We evaluated four possibilities. One is that there is no compensation for voluntary turning and that errors increase in magnitude as arm and trunk velocities are increased. The second is that visual feedback is used to guide the ongoing movements. The third is that the nervous system minimizes self-generated Coriolis torques by sequencing arm and trunk motion to avoid simultaneous high velocities of the two. Finally, anticipatory motor innervations of the arm may be implemented to counteract the potentially disruptive influence of self-generated Coriolis, centripetal, and inertial interaction torques on reaching movements.
Coriolis force magnitude and reaching errors
Reaches to targets T1 and T3 both involved considerable trunk rotation but the distance of the finger from the trunk remained largely unchanged for target T3. As a consequence, peak elbow and shoulder Coriolis torques were, respectively, up to three and five times larger for movements T1 than to T3 at both movement speeds. Nevertheless, subjects were about equally accurate on these targets both in terms of radial and angular errors. Moreover, the increase in speed did not affect accuracy despite the fact that it resulted in more than three- and fivefold increases in peak elbow and shoulder Coriolis torques, respectively. Pointing to T2, which involved virtually no trunk rotation, was associated with smaller angular errors than either T1 or T3 but larger radial errors. Finger trajectories observed in external space coordinates were bowed outward for pointing to T1 and T3 and bowed outward by comparable amounts; the maximum deviations of the reaches from a straight line were not influenced by movement speed. This pattern means that self-generated Coriolis torques do not lead to disrupted movement patterns or endpoints.
Although the finger trajectories for reaches to T1 and T3 bowed
outward, it should not be concluded that this resulted from uncompensated trunk-motion-induced interaction torques acting to extend
the arm joints during the movements. Rather this outward curvature
should be ascribed to the purely rotational nature of the trunk's
contribution to the displacement of the finger [see Pigeon et
al. (2003)
for a description of the appearance of the finger
trajectories in a trunk-based frame of reference]. When this
contribution is significant (as in movements to T1 and T3), the impetus
to generate straight-line hand paths in reaching movements may not be
sufficient to cause the reorganization of the arm joint coordination to
do so. Other authors have suggested that in some reaching tasks, the
motor system may trade off the straightness of the hand path against
the computational complexity of executing the path (Haggard and
Richardson 1996
; Haggard et al. 1995
). In addition, biomechanical constraints (e.g., the hand coming in too close
proximity to the trunk) may also partly explain the outward curvature
of finger trajectories involving significant trunk contribution.
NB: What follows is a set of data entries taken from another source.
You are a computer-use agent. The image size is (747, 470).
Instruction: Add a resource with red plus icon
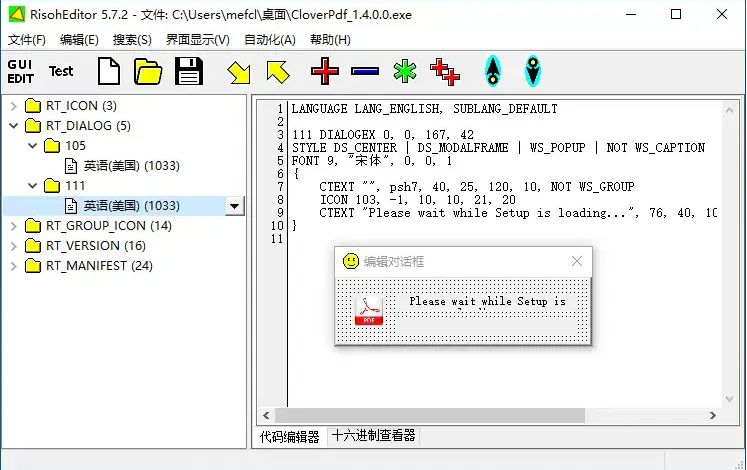[x=325, y=71]
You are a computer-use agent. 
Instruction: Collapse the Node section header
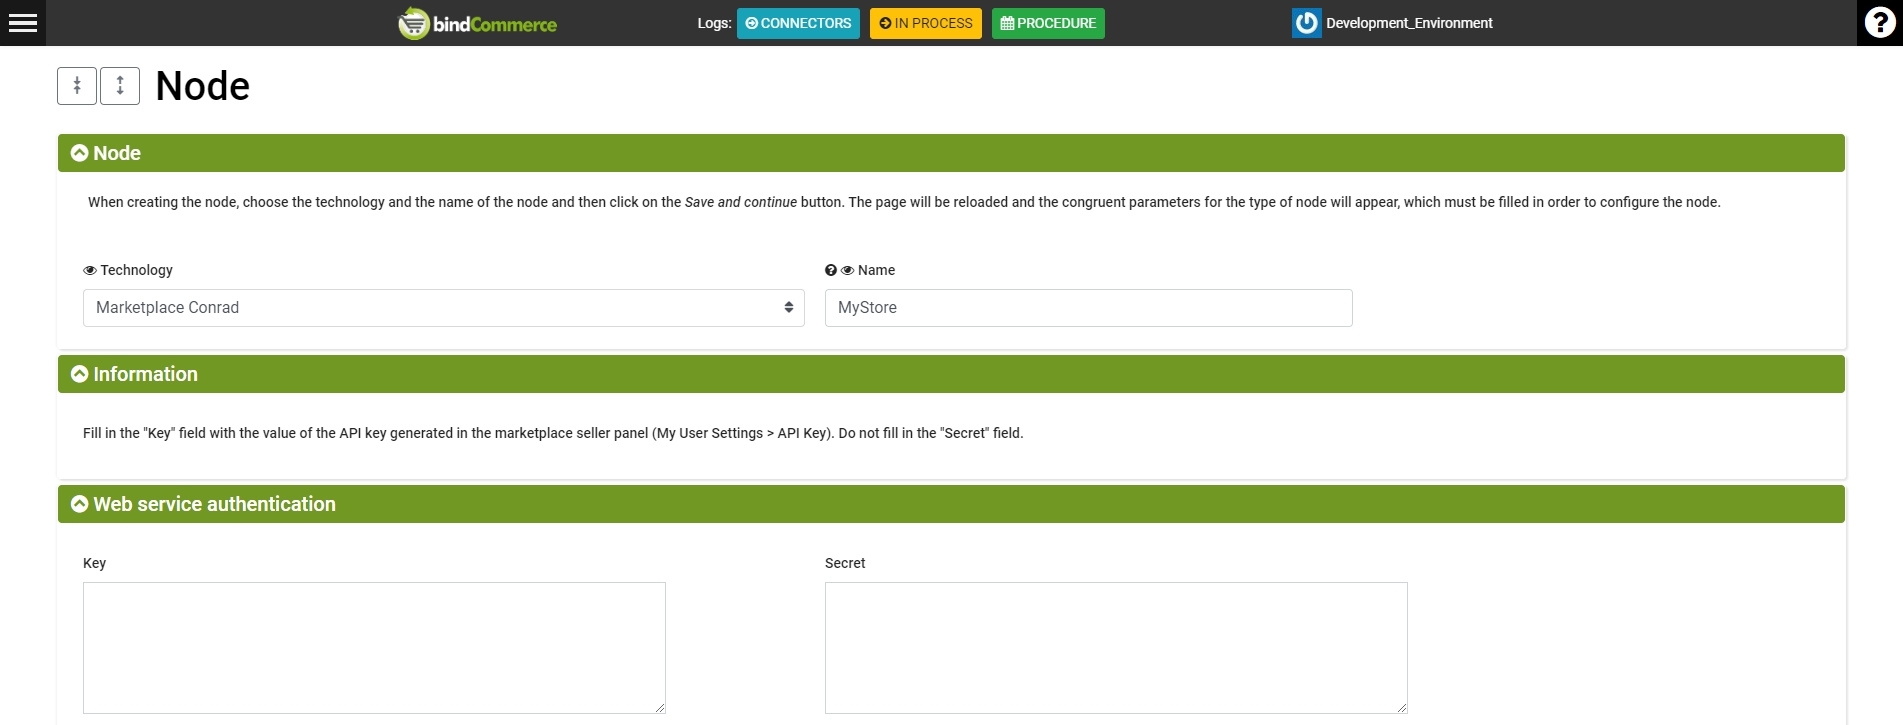80,153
Influence of target location on peak finger velocities
In slow (but not fast) reaching movements, the peak finger
relative velocity was largest in reaching movements to T2, followed by
those to T1 and T3. Several factors may explain the significant effect
of target location on the peak finger velocities. For instance, although the arm joint rotations to reach T1 and T2 were similar, subjects generally used more elbow extension and shoulder flexion in
reaching to T1 than to T2. Contrary to what was observed, this would
favor larger peak finger velocities in reaches to T1 as movement speed
is known to scale with movement extent (e.g., Gordon et al.
1994b
). On the other hand, it has been suggested that the inertial anisotropy of the multi-segmented arm is not fully compensated in reaching movements, leading to direction-dependent variations in
peak acceleration and velocity at the hand (Gordon et al.
1994a
). Judging by the inertia ellipse of the upper limb
computed by Gordon and colleagues (1994a)
(Fig.
5A), reaches to T2 were most closely oriented along the axis
of least inertial resistance at movement initiation. This would favor
larger peak velocities in reaches to T2 than to T1 and T3. In our
experiment, the extent to which these factors influenced the reaching
movements may have depended on the speed condition.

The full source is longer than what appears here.